ETHIC: Evaluating Large Language Models on Long-Context Tasks with High Information Coverage

Taewhoo Lee,Chanwoong Yoon,Kyochul Jang,Donghyeon Lee,Minju Song,Hyunjae Kim,Jaewoo Kang
2024-10-22
Abstract:Recent advancements in large language models (LLM) capable of processing extremely long texts highlight the need for a dedicated evaluation benchmark to assess their long-context capabilities. However, existing methods, like the needle-in-a-haystack test, do not effectively assess whether these models fully utilize contextual information, raising concerns about the reliability of current evaluation techniques. To thoroughly examine the effectiveness of existing benchmarks, we introduce a new metric called information coverage (IC), which quantifies the proportion of the input context necessary for answering queries. Our findings indicate that current benchmarks exhibit low IC; although the input context may be extensive, the actual usable context is often limited. To address this, we present ETHIC, a novel benchmark designed to assess LLMs' ability to leverage the entire context. Our benchmark comprises 2,648 test instances spanning four long-context tasks with high IC scores in the domains of books, debates, medicine, and law. Our evaluations reveal significant performance drops in contemporary LLMs, highlighting a critical challenge in managing long contexts. Our benchmark is available at <a class="link-external link-https" href="https://github.com/dmis-lab/ETHIC" rel="external noopener nofollow">this https URL</a>.
Computation and Language
What problem does this paper attempt to address?

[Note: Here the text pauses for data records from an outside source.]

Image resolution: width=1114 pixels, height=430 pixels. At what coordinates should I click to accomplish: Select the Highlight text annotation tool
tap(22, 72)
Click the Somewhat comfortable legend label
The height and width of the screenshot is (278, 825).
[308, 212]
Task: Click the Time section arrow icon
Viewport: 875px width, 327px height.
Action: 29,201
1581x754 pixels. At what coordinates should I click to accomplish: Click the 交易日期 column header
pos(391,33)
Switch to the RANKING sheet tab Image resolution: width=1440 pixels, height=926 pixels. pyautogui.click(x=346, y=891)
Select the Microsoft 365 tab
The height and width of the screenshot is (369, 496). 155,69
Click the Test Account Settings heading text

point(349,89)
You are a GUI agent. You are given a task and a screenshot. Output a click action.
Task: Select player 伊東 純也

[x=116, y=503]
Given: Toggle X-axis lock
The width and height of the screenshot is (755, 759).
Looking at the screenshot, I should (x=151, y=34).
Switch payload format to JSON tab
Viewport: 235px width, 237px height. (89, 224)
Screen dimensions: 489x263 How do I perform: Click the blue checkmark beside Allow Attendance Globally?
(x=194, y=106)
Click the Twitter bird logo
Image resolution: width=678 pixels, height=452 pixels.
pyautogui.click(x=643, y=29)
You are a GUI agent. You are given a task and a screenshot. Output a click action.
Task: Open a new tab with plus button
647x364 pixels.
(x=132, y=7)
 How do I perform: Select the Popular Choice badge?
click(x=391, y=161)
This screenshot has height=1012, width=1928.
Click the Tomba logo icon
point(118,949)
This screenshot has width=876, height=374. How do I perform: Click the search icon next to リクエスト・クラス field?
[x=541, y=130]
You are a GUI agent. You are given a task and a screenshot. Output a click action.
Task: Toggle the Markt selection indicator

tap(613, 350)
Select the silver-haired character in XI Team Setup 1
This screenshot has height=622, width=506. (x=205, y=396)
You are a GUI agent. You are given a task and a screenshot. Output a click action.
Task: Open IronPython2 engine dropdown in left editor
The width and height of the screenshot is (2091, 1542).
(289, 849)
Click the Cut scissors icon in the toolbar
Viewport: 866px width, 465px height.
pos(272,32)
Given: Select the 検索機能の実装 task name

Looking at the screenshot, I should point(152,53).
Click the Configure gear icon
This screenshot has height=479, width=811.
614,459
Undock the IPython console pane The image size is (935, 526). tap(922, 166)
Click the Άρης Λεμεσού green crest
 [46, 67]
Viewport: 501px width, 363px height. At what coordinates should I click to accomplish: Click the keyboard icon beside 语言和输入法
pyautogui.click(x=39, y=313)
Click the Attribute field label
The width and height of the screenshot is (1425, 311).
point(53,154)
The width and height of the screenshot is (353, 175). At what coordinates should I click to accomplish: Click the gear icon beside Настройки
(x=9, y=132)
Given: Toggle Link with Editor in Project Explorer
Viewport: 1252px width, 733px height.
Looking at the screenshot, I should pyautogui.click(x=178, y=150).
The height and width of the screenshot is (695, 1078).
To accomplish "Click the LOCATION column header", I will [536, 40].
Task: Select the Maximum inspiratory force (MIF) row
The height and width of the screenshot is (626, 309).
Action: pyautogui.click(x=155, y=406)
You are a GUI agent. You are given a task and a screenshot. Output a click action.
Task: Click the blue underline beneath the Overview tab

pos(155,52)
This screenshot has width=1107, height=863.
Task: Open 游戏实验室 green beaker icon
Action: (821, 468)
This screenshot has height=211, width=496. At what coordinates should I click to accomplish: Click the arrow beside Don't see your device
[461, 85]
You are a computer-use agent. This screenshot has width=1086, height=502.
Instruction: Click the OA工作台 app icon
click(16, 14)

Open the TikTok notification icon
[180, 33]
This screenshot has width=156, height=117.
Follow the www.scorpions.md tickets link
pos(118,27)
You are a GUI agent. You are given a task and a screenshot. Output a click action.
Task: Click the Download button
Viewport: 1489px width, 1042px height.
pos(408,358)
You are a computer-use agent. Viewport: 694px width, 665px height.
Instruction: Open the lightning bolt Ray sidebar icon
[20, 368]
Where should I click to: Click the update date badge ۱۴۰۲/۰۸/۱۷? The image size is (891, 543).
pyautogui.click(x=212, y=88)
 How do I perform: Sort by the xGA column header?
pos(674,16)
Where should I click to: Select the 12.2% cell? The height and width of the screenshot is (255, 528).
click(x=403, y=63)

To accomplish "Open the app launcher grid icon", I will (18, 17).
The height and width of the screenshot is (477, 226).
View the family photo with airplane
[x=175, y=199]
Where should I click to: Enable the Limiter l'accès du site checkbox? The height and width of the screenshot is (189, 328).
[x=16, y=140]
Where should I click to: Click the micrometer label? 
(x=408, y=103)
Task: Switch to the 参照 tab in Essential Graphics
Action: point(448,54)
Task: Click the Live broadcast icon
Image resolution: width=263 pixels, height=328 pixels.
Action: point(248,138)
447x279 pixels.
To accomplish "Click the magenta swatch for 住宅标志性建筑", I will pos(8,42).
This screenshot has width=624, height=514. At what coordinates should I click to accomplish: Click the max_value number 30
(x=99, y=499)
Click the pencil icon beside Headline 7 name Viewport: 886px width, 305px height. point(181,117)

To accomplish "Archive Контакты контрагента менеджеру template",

The problem that this paper attempts to solve is that the existing long - context evaluation benchmarks cannot fully evaluate whether large language models (LLMs) can make full use of the provided context information. Specifically, existing evaluation methods, such as the "needle - in - a - haystack" test, fail to effectively evaluate whether these models fully utilize the context information, leading to concerns about the reliability of current evaluation techniques. To address this issue, the author introduced a new evaluation benchmark named ETHIC (Evaluating Large Language Models on Long - Context Tasks with High Information Coverage). This benchmark aims to evaluate whether LLMs can make full use of the entire context and measures the performance of the models through tasks in four different fields (books, debates, medicine, and law). ETHIC contains 2,648 test instances, covering tasks with high information coverage (IC), thus more comprehensively evaluating the ability of LLMs to handle long - context. ### Main Problem Summary: 1. **Limitations of Existing Evaluation Methods**: Existing evaluation methods (such as the "needle - in - a - haystack" test) fail to fully evaluate whether LLMs can make full use of context information. 2. **Lack of Evaluation Benchmarks with High Information Coverage**: Existing benchmarks often only focus on specific parts of the context information, ignoring the utilization rate of the overall information. 3. **Need for New Evaluation Criteria**: In order to better evaluate the ability of LLMs to handle long - context, new evaluation benchmarks and metrics need to be introduced. ### Solutions: - **Introducing Information Coverage (IC)**: A new metric - information coverage (IC) - is defined to quantify the proportion of the context required to answer a query. - **Developing the ETHIC Benchmark**: The ETHIC benchmark is created, covering tasks in four fields, ensuring that each task requires the model to make full use of all relevant information. - **Evaluating the Performance of the Latest LLMs**: By evaluating the latest LLMs that support at least 128K tokens, it is revealed that these models perform poorly in high - IC tasks, highlighting the need for further research. Through these measures, the ETHIC benchmark provides a more rigorous and comprehensive evaluation framework, which is helpful for promoting the research and development of long - context processing capabilities.